WORK INSTRUCTION 1 >> In the article on data breaches at UK universities, how many incidents of unauthorized access were recorded at the University of Oxford?
WORK INSTRUCTION 2 >> Name every university that the article on data breaches at UK universities identifies by name.
WORK INSTRUCTION 3 >> Carry on the article on data breaches at UK universities, picking up after its final sentence.

Breaches Double at UK Unis as State Spies Circle

Breaches Double at UK Unis as State Spies Circle

Data breaches at UK universities have doubled over the past two years, leading to the theft of valuable information by foreign governments, according to a new Freedom of Information (FOI) request.

Although it isn’t clear how many universities were contacted by or responded to the request from The Times, breaches reached 1,152 in 2016-17.

This included 515 incidents of unauthorized access to systems at the University of Oxford and 57 successful attacks on University College London (UCL).

As is the case with many organizations holding highly prized data on customers or IP/trade secrets, the scale of the threat from cyberspace is staggering.

Queen Mary, University of London, told the paper it had blocked nearly 39 million attacks over the period, while an unnamed institution claimed to be on the receiving end of 1,000-10,000 attack attempts each month.

Nation state-sponsored hackers were blamed by unnamed university staff for many of the attacks, with most attempted cyber-raids on one institution traced to China, Russia and the Far East.

It appears as if the hackers are looking for cutting-edge research in science, engineering and medical fields; including info on so-called “stealth fabric” used to disguise military weapons, and data on new fuels and batteries.

DATA RECORDS >>
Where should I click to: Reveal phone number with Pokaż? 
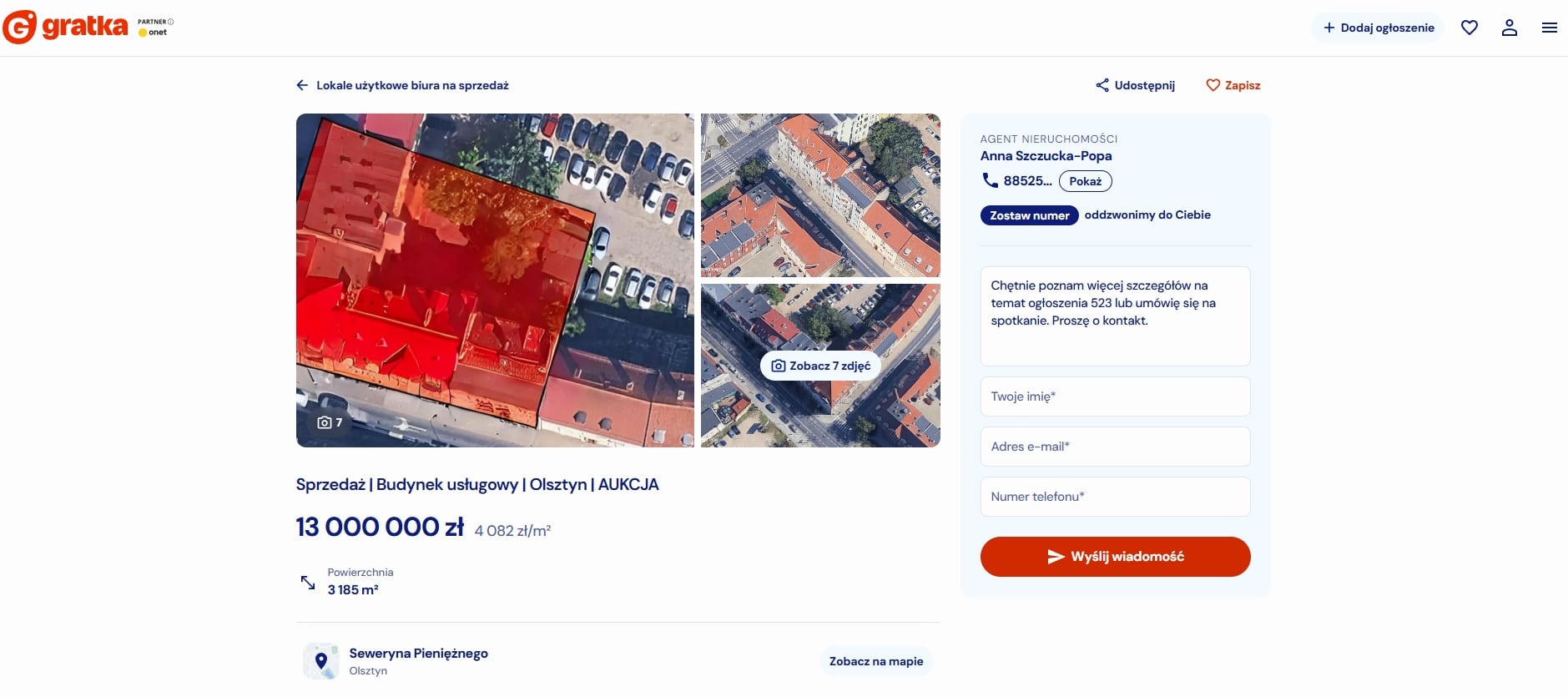[x=1085, y=181]
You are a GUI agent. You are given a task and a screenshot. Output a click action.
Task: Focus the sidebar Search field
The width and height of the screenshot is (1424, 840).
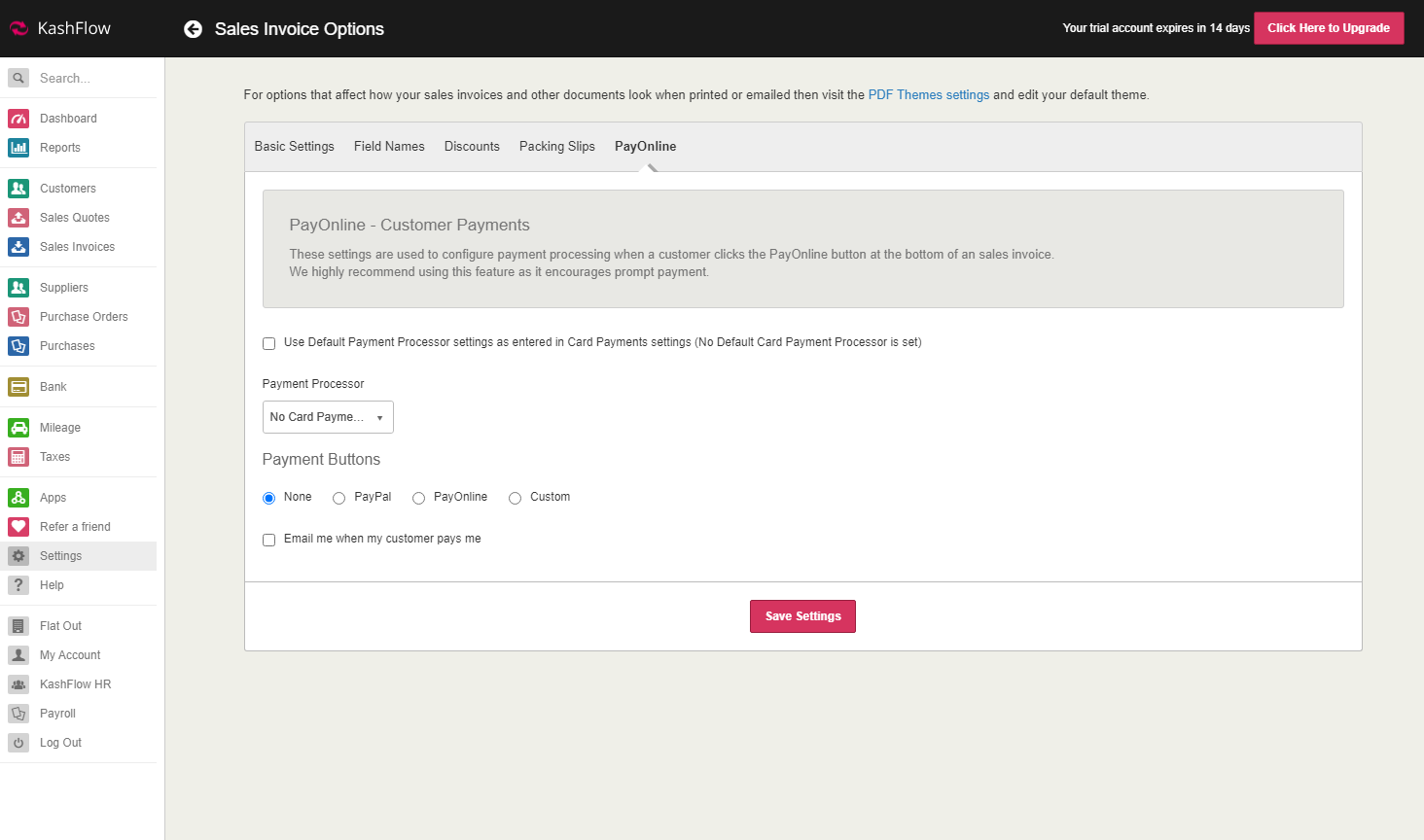[92, 79]
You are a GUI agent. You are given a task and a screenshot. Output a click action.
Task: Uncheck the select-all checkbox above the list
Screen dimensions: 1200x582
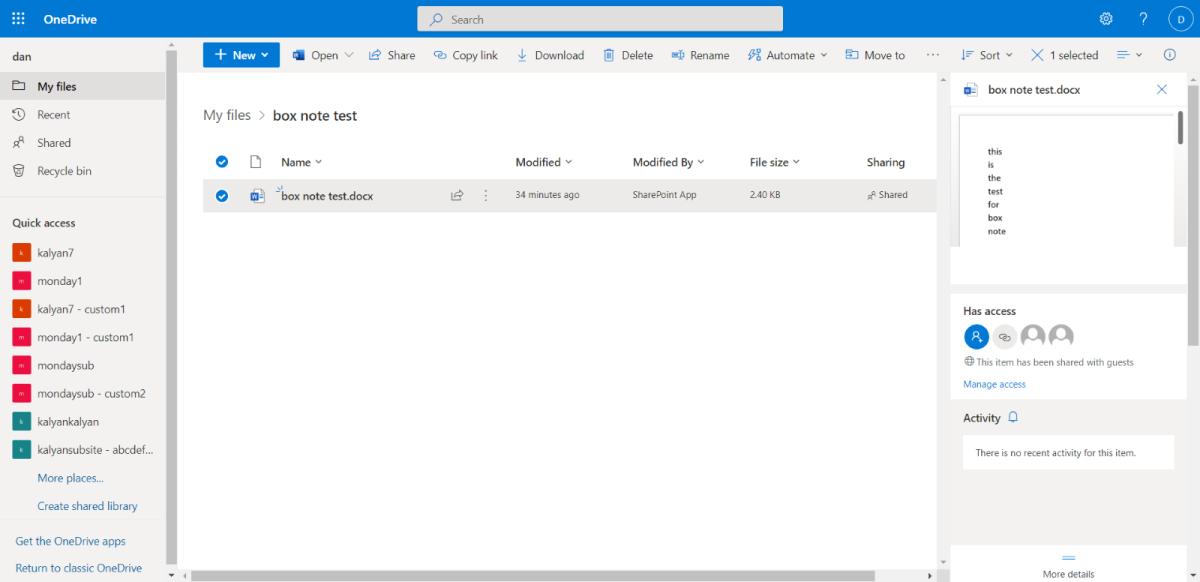[x=221, y=161]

EXPECTED ANSWER 1 >> 515

EXPECTED ANSWER 2 >> University of Oxford, University College London (UCL), and Queen Mary, University of London

EXPECTED ANSWER 3 >>
Experts argued that the UK’s universities need to urgently upgrade their cybersecurity defenses. 

“Universities need to be vigilant and practice good cybersecurity hygiene: security updates should be installed as soon as they are available as attacks delivered via phishing campaigns can specifically target out-of-date systems or unpatched software,” explained Duo Security EMEA VP, Henry Seddon.

“Education is vital, so keep staff and students updated on the risks that phishing can pose – advising them not to click on any links or attachments that look suspicious.”

Anton Grashion, managing director of the security practice at Cylance, added that the historically open connectivity policies espoused by universities are coming back to bite them.

“It is no surprise that universities are suffering from an increase in security breaches, even with segregation of faculty and research networks. Their network environments are some of the most challenging networks to manage, with usually smaller security and staffing budgets,” he explained.

"Cybercrime follows the usual criminal triumvirate of ‘Means, Motive and Opportunity’. Means and Motive are not difficult to discern or obtain to those engaged in this type of activity, and students and faculty at universities provide a tempting and easily accessible opportunity.”